Abuse is the opposite of use and suggests that there was a life for the moment, was it violated or unharmed?
Restoring the Trauma Sexual Identity to its own authentic and autonomous identity.
Therefore.
SEXUALITY DEVELOPS AS EARLY AS CHILDHOOD
Children can have orgasms even before adolescence. Sexuality arises young: "What your fantasies are, takes shape early on."
Internet pornography only affects a limited group of adolescents in the formation of their sexuality, it seems. What factors do play an important role in this? "A person's sexuality is already beginning to develop in the mother's belly," says Ellen Laan, professor of sexology at the AMC in Amsterdam. "And after birth, it continues immediately."
The sexual development of young children is largely unconscious, says Laan. "Babies and toddlers already have their sex. Children can get orgasms even before puberty. The substances that are then released ensure that that experience is linked to the actions that are performed in the brain."
Childhood until the age of twelve is indeed a crucial phase in the development of human sexuality, says Daphne van de Bongardt, pedagogue and sociologist at Erasmus University Rotterdam.
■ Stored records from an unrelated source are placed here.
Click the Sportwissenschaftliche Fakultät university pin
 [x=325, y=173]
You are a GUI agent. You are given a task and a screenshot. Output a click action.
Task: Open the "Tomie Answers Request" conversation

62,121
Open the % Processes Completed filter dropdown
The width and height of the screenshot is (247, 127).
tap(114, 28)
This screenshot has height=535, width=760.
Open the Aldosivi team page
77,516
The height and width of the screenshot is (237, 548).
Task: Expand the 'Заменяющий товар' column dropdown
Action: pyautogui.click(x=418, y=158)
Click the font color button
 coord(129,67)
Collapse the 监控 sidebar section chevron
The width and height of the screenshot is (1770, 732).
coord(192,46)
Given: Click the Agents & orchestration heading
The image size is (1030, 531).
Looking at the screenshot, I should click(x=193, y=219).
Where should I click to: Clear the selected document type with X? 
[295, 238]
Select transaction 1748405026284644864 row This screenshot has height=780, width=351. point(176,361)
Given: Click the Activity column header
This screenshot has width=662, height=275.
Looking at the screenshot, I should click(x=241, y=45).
She researches the development of intimate relationships and the sexuality of young people. "How you deal with the physical feelings you have discovered that you like them, you learn for the most part before adolescence. What you do and don't like, what your fantasies are, then already takes shape".
Role of the parents
In adolescence (12-18 years) most young people put these ideas into practice for the first time with peers, says Van de Bongardt. "You then have to combine your own wishes with the wishes of the person you are in bed with. These experiences also shape your own sexuality".
During adolescence, but certainly also in the years before, the role of the parents is very important, says Van de Bongardt. "A good relationship between parent and child - warm and bonded - makes it more likely that someone's sexuality will develop in a healthy and pleasant way.
This is not just about explicit information. Van de Bongardt: "Of course you have to talk about pornography these days, and it's not the case, for example, that all women have a shaved porno pussy and not all men have a huge penis. But it's just as important that children learn to pay attention to their own wishes and boundaries, and to respect those of others. These may not always be the easiest conversations, but if as a parent you show your child that you were young and had the same questions, that can be a good start of the conversation".
Muscle tension
It is difficult to determine why some events from childhood do have an impact on adulthood and others do not, says Laan. "My experience in clinical practice is that people who can't relax very well, who have experienced unpleasant things and for whom sex has been given a threatening component, need stronger and more explicit stimulation to experience sexual pleasure. Previous experiences, combined with the muscle tension in the body, determine what kind of stimuli you like. That doesn't mean that everyone who loves SM has a past.
Fetishes are more common in boys than in girls, says Laan. "They are caused by an accidental convergence of the excitement response and stimuli from the environment. So that certainly doesn't always have to do with an unpleasant experience."
Childhood and adolescence are important, but human sexuality remains "fluid," says van de Bongardt. When someone has a long relationship for the first time, or after the birth of children, changes occur. The building blocks laid in your childhood are rearranged for the rest of your life."